Here, the specific method for adjusting the parameters of the crowd detection model according to the recognition result and the detection frame identified in the sample picture is known to those skilled in the art, and is not described herein again.

According to the training method, the head of the person in the sample picture needs to be detected, the five sense organs in the head need to be detected, the object of the head which is misjudged as the person in the head detection result can be effectively screened out by utilizing the detection result of the five sense organs and the heuristic attention weighting network, the accuracy of the head attention characteristic vector input to the classification network is effectively improved, the accuracy of the head identification result input by the classification network is improved, and the detection accuracy of the crowd detection model is further improved.

In addition, in the training method, the heuristic attention weighting mechanism is introduced to improve the accuracy of classification, so that after the attention feature vector of the head of the person is generated, the attention feature vector is only required to be input into the classification network of the model to identify the authenticity of the head of the person, and a detection frame is required to be finely adjusted through regression processing to improve the detection accuracy like the existing head detection method, so that the detection speed can be effectively improved compared with the existing head detection method.

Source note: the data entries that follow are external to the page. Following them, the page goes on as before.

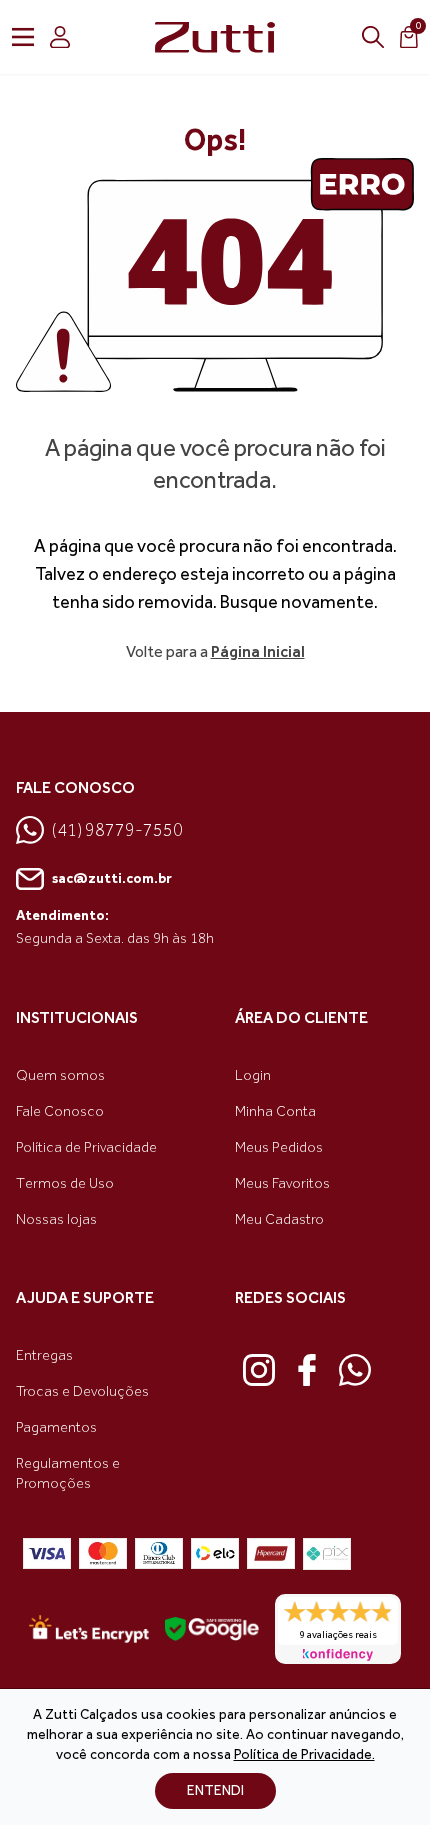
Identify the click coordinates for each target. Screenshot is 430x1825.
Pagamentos (56, 1427)
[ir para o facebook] (307, 1370)
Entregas (44, 1355)
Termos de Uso (65, 1183)
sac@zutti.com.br (112, 878)
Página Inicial (258, 651)
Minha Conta (275, 1111)
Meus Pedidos (279, 1147)
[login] (60, 37)
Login (253, 1075)
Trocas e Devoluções (82, 1391)
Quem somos (60, 1075)
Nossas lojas (56, 1219)
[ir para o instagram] (259, 1370)
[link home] (215, 37)
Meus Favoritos (282, 1183)
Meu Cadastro (279, 1219)
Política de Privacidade (86, 1147)
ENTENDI (215, 1790)
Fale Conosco (60, 1111)
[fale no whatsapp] (355, 1370)
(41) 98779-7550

The classification network is used for identifying the authenticity of the head of the corresponding person based on the attention feature vector of each head. The specific structure can be implemented by using an existing classifier, for example, two full-connection layers and a softmax activation function can be included, but the specific structure is not limited to this, and the specific structure can also be implemented by using one full-connection layer or a plurality of full-connection layers.

In one embodiment, in the above model training method, the following method may be adopted to detect the head and the five sense organs in the sample picture, and obtain the head candidate detection frame and the five sense organ candidate detection frame:

step a1, detecting the head in the sample picture by using a pre-trained head detection model to obtain a head candidate detection frame.

In this step, the detection frame of each head in the picture detected by the head detection model is used as a head candidate detection frame, so as to verify the authenticity of the picture in the subsequent steps.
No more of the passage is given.